Vous pouvez bénéficier de la prescription trentenaire, si vous disposez de la preuve que vous occupez un terrain depuis plus de 30 ans.

Cordialement.

2 Publié par Visiteur
10/10/2016 11:33

Bonjour Maitre, les grands-parents de mon mari lui a donné leur propriété sans titre qu'ils habitaient depuis + de 60 ans, en 1992 avec l'accord de ses 7 enfants. Par contre, on a arreter de payer les impôts depuis 2000. Peut-on avoir droit à la prescription trentenaire où que faut-il faire ? (Les grands-parents sont décédés) Merci de votre réponse.

3 Publié par Visiteur
10/10/2016 11:49

Bonjour Maître,
Voilà.Depuis 1992 les Grands-parents de mon mari, lui a donné leur propriété sans titre qu'ils occupaient depuis + de 70 ans, avec l'accord de leurs 7 enfants (on a habité avec eux jusqu'à leur décès). Par contre,on a cessé de payer les impôts depuis 2000,parce qu'on ne savait pas trop quoi faire. Maintenant est-ce que nous pouvons avoir droit de prescription trentenaire et régulariser notre situation? Merci pour votre réponse.

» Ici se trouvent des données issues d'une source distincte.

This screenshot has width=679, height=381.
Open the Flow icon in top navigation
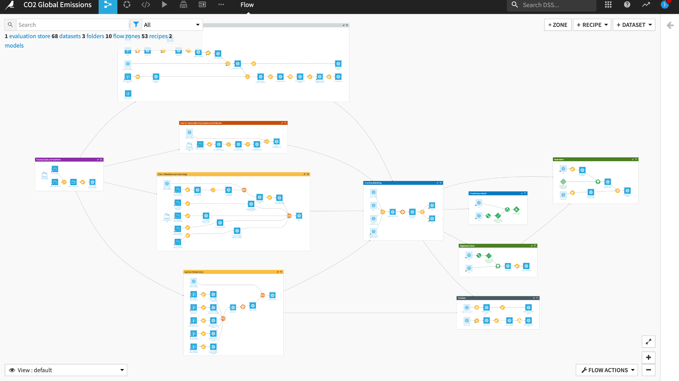click(108, 5)
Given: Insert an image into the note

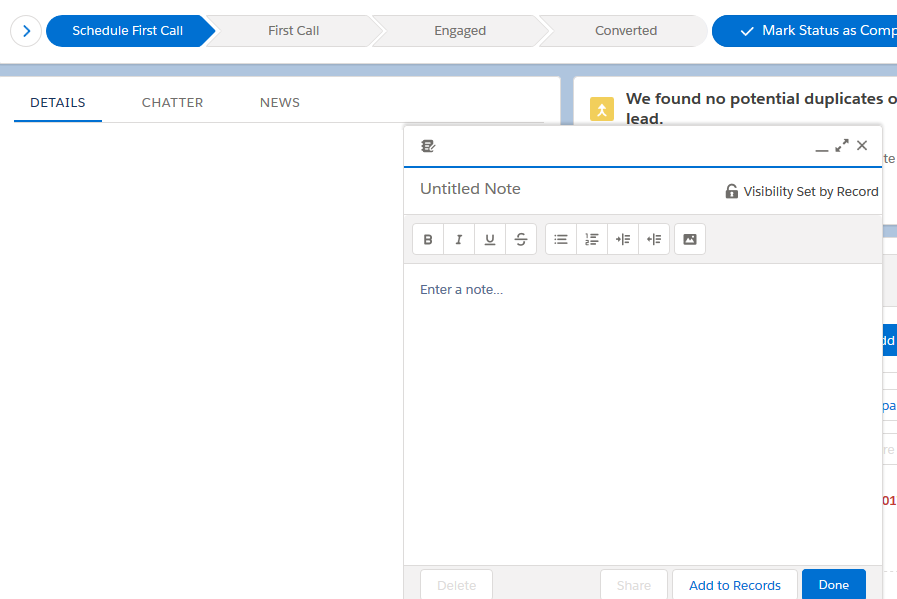Looking at the screenshot, I should [x=690, y=240].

4 Publié par Maitre Anthony Bem
10/10/2016 21:58

Bonjour Nad,

La prescription acquisitive est personnelle et ne se céde pas.

Vous ne pouvez donc pas l'invoquer utilement dans votre cas.

Cordialement.

5 Publié par Visiteur
17/10/2016 12:05

Bonjour Maître, J'ai lu avec beaucoup d'intérêt votre article. En effet, nous avons acheté en 1992 à la SAFER une exploitation agricole comportant des parcelles enclavées. Le technicien de la SAFER et l'ancien propriétaire nous ont désigné exactement toutes nos parcelles agricoles et boisées. Concernant les parcelles boisées, elles ont été exploitées par nous (coupe de bois de chauffage, entretien de la bordure en limite d'un champs agricole appartenant au voisin (coupe de branches surplombant permettant en hauteur le passage des engins agricoles etc.).
cependant, lors d'un litige relatif à un droit de passage à nos parcelles agricoles et boisées, le géomètre a constaté que la parcelle boisée laquelle nous avons toujours entretenu (étant limitrophe à une autre parcelle boisée nous appartenant aussi) est une parcelle "blanche" car non numérotée donc non répertorié au cadastre. Par conséquent, le voisin prétend soudainement que cette parcelle boisée lui appartient en soulevant "une erreur du cadastré" à l'époque des plans napoléoniens et il nous a fourni une explication assez audacieux en appui des plans napoléoniens. Quoi faire ? Est-ce que la prescription trentenaire (ou même le dix ans) puisse être soulevée par nous ? Comment faire ?
En vous remerciant de votre réponse.
Bien cordialement. Susanne Henze

6 Publié par Visiteur
17/10/2016 19:33

Bonjour Maître,
Nous avons acheté en 2007 une maison sur un terrain clôturé depuis la construction de la maison (1979), la maison du voisin vient d'être vendue, les nouveaux propriétaires disent que la clôture est décalée de 37cm donc il y aurait 37cm tout le long chez nous qui serait a lui, pouvons nous prétendre a la prescription trentenaire? Ou même de celle de 10 ans? Nous vous remercions d'avance de votre réponse. Cordialement. Mme MARTIN C.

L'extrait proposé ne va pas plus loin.